Une semaine seulement avant cette mésaventure, Johannes Matyassy avait donné plusieurs interviews aux côtés de Natallia Hersche, cette citoyenne suisso-biélorusse libérée des geôles d’Alexandre Loukachenko. L’éclat de cette heure de gloire diplomatique a vite été oublié. L’opinion publique est sans pitié.

Blocher contre le gouvernement

Ce n’est pas tout. Ignazio Cassis a maintenant également Christoph Blocher sur le dos. Depuis l’application des sanctions contre la Russie, le ténor de l’UDC et son parti ont levé une fronde contre le gouvernement. Les mesures économiques prises à l’encontre de la Russie sont vues comme un péché envers la neutralité historique de la Suisse, et le Conseil fédéral est caricaturé comme le fossoyeur des bons offices.

Pour Christoph Blocher, ce n’est pas l’invasion de l’Ukraine par l’armée russe qui constitue une césure historique, mais les sanctions suisses contre le Kremlin et ses sbires. Il ignore ainsi généreusement le fait que, par le passé, Berne avait déjà soutenu des mesures contre des Etats comme la Biélorussie, le Venezuela ou l’Iran.

La polémique autour des propos de Christoph Blocher culmine avec sa déclaration selon laquelle la Confédération, avec ses sanctions, est désormais «en guerre». Au vu de la violation flagrante du droit international par Moscou, il semble opportun de se demander si ce n’est pas le contraire qui est vrai, c’est-à-dire qu’il s’agit plutôt d’une prise de position salvatrice, alors que la Suisse sert de base de repli financière aux criminels de guerre russes.

Inquiétude dans le corps diplomatique

Mais une telle chose se perd dans le brouhaha, tout comme le point de vue des professionnels. On raconte ainsi que des présentations sur les bons offices circulent au sein du DFAE à des fins de formation et contredisent diamétralement l’UDC: la neutralité n’est pas une condition pour fournir de bons offices. En effet, sur le marché très disputé des médiateurs, la Norvège, pays de l’OTAN loin d’être neutre, connaît un grand succès et même les Etats-Unis sont considérés comme l’un des principaux médiateurs.

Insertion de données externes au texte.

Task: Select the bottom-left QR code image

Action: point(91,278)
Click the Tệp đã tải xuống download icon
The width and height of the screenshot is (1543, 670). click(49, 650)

L’inquiétude règne dans tous les cas au sein du corps diplomatique. Des collaborateurs se plaignent auprès du SonntagsBlick que le chef «colporte» des offres de dialogue à grand renfort médiatique et néglige les aspects plus discrets, mais d’autant plus efficaces, des bons offices. La Suisse dispose pourtant d’excellents médiateurs, de compétences dans le domaine de la facilitation, c’est-à-dire de la facilitation des contacts entre les belligérants, et d’experts reconnus en matière de cessez-le-feu.

Cependant, «la direction du département s’intéresse davantage à la grande conférence de Genève», explique un fonctionnaire du DFAE. L’entourage de Cassis conteste cette version des faits. Selon lui, l’organisation de discussions fait partie, comme tous les autres aspects, du domaine complexe des bons offices.

La Turquie se profile

Le métier d «hôtelier» diplomatique comporte des risques: Recep Tayyip Erdogan vient ainsi d’inviter Vladimir Poutine et Volodymyr Zelensky à tenir des pourparlers sur son sol. Reste à savoir si les deux belligérants accepteront. Toujours est-il que deux délégations se sont déjà rencontrées à Antalya avant-hier.

Au même moment, le ministre russe des Affaires étrangères Sergueï Lavrov avait fait des confidences sur l’offre de médiation de Berne lors d’une interview télévisée. Le président turc est soudain considéré comme un possible porteur de paix et fait de l’ombre à la Suisse.

L'«art impossible de la neutralité»

La vieille question de la définition de la neutralité plane sur le débat. En 1962, l’auteur suisse et britannique Jon Kimche a écrit dans son livre sur Henri Guisan un chapitre sur «l’art impossible de la neutralité».

Il cite le général, selon lequel la neutralité «n’est pas une forme de vie supérieure», mais «une ligne de politique étrangère qui change au fil des années et doit s’adapter aux exigences du temps et aux besoins changeants». Ignazio Cassis a maintenant le privilège de continuer à écrire cette histoire.